How much can sports vision training improve an athlete’s performance? This is by far the most common question we receive here in the Human Performance Laboratory at the United States Air Force Academy. Unfortunately, we cannot quantify exactly how much sports vision training will increase a baseball player’s batting average, a basketball player’s shooting percentage, or a goalie’s save percentage.

But we can tell you that in 1995, the first year we implemented a six-week training program for our baseball players, the team led the nation in hitting and slugging percentage. We can also tell you that the data we’ve collected show anywhere from 24 to 114 percent improvement in athletes’ visual-motor performance over the course of their playing career at the USAFA.

Finally, we can tell you what our athletes and coaches think about it. Our baseball players say that they are able to pick up the spin of the ball coming out of the pitcher’s hand earlier, other athletes say that their eyes don’t fatigue as quickly, and our coaches end up wanting their players to start coming in year-round instead of only during the off-season because they’ve noticed a difference in their athletes’ performance.

Here at the USAFA, vision training is an integral part of performance enhancement. In our mandatory six-week off-season program, athletes train for 15 to 20 minutes at least three times a week. After each training session, we update each athlete’s file. Currently, we have a vision training database that includes data from over 2,000 athletes–some with over 100 training sessions throughout their four-year playing career–and it shows tremendous improvements in all of our athletes’ visual-motor performance.

Although there are a variety of different sports vision training programs in which an athlete sits down at a computer to use a software program, we feel the best results come when athletes most closely mimic the specific demands of their sport. Having athletes engage in sport specific behavior while training the eye establishes neural connections between the brain and the body’s large muscle groups, which is very important for making improvements on the field, court, or ice.

Walk into the Human Performance Lab, and you might see one of our athletes training in their playing stance–for example, a soccer goalie in a crouched position anticipating a shot on goal. Training in this life size, sport-specific mode allows the athletes to better integrate all their peripheral sensory inputs, including the vestibular system (which helps the body maintain good balance) and muscle proprioceptors (which help promote spatial awareness).

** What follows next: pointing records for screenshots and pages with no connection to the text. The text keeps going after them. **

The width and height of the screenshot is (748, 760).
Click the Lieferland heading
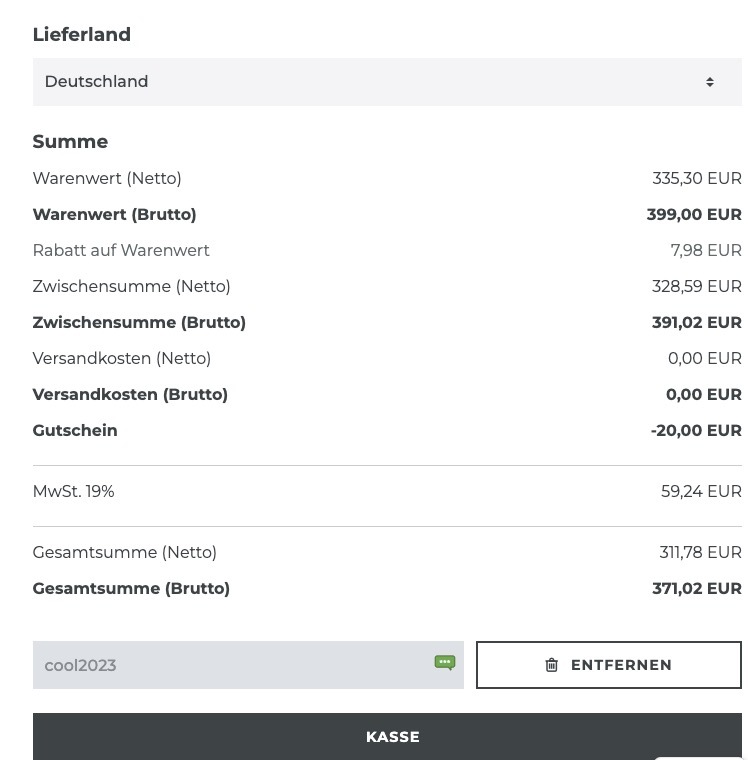pos(81,35)
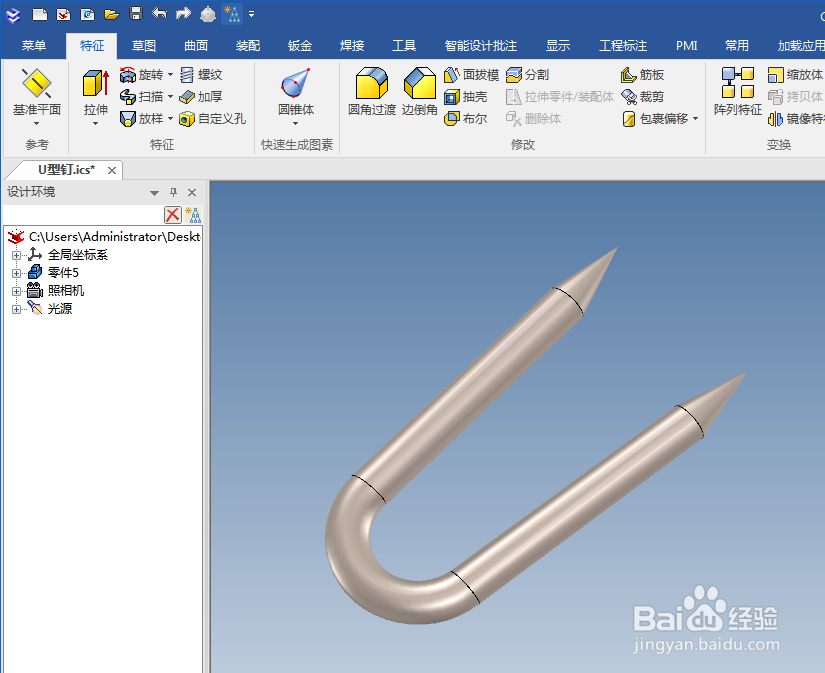
Task: Switch to the 草图 ribbon tab
Action: coord(142,45)
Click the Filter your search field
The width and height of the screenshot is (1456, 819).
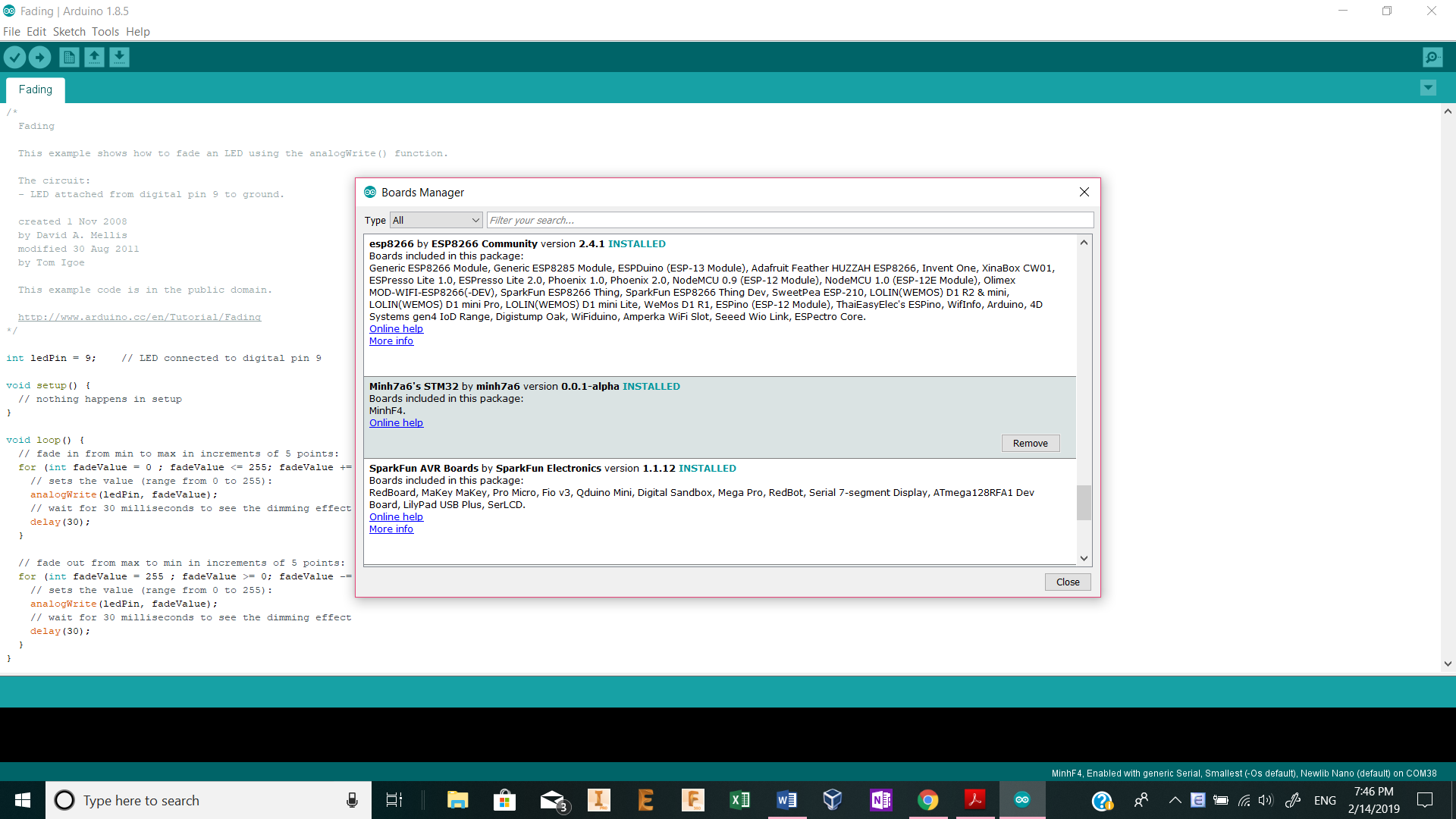[789, 220]
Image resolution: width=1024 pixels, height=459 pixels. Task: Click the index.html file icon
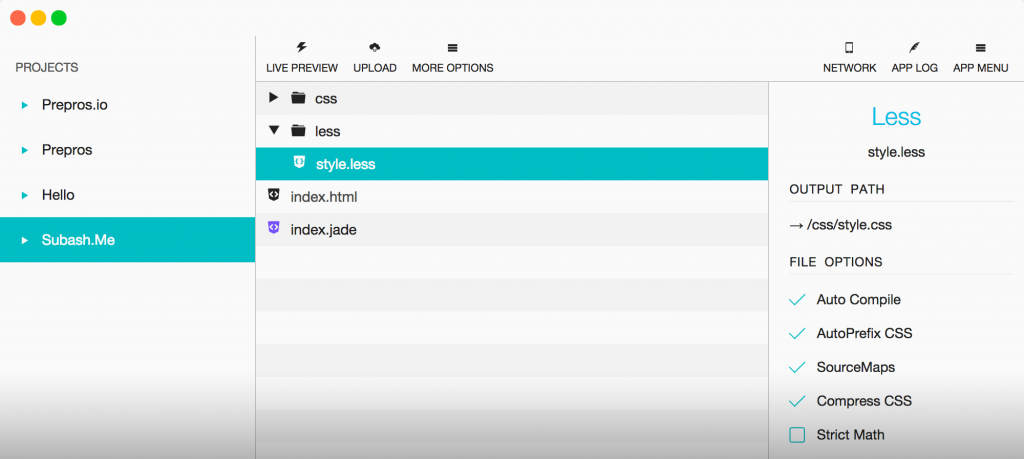(274, 195)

Think of sports vision training as an extension of athletic motor skill development. To increase performance, athletes must develop visual motor skills throughout their careers to allow the eyes to perform effectively and efficiently. The idea is similar to motor skill development for a baseball swing. A baseball player develops his swing throughout his career based on visualization and motor input from his last game, batting practice, or coach’s advice. This same progression occurs in the eyes.

Most of our work strives to increase the endurance of the six extraocular muscles, which results in a decrease in eye fatigue that may occur during a game or over the course of a long season. The extraocular muscles, like any other striated muscles, tire when stressed. All athletes work their eyes during practices and games, but our 20-minute vision training session specifically overloads the extraocular muscles. These muscles then respond by getting stronger and becoming more resistant to fatigue.

As athletes progress and begin to master the exercises, distractions are added to increase the level of difficulty. These include having several athletes training at the same time call numbers out loud, playing loud music in background (sometimes music they like, sometimes music they don’t), having people walk around and in front of athletes, and using modalities such as a BOSU ball, mini trampolines, or balance boards.

The exercises we choose for our athletes concentrate on six areas: saccadic (rapid) eye movement; eye-hand speed and coordination with central peripheral awareness; stereopsis and depth perception; dynamic visual acuity; accommodation; and visual memory, focus, and concentration. In all six areas, we use established exercise physiology principles such as individuality, specificity, and progressive overload with the overall intent to fatigue the eyes so they will recover and be stronger.

Saccadic eye movement: Saccade exercises improve muscular endurance and help athletes improve their ability to focus on a single spot or object, like a baseball coming out of a pitcher’s hand or a lacrosse ball coming toward them. We use both horizontal and vertical saccade exercises to train athletes to move their eyes quickly and efficiently from target to target while enhancing their visual processing abilities.

In our drills, an athlete stands in their athletic position eight feet from a wall. On the wall directly in front of them are two vertically-aligned letter charts placed 10 feet apart. Looking at the chart on the left, the athlete reads the first letter out loud, then quickly moves his or her eyes to read the first letter on the right chart. The athlete then repositions their eyes back to the left chart to read the second letter, then the second letter on the right chart, and repeats the sequence for two 60-second intervals. Calling each letter out loud ensures the athlete is reading the correct letter and fully processing the image. The athletes do this with horizontal charts as well, with one placed 10 feet above the other.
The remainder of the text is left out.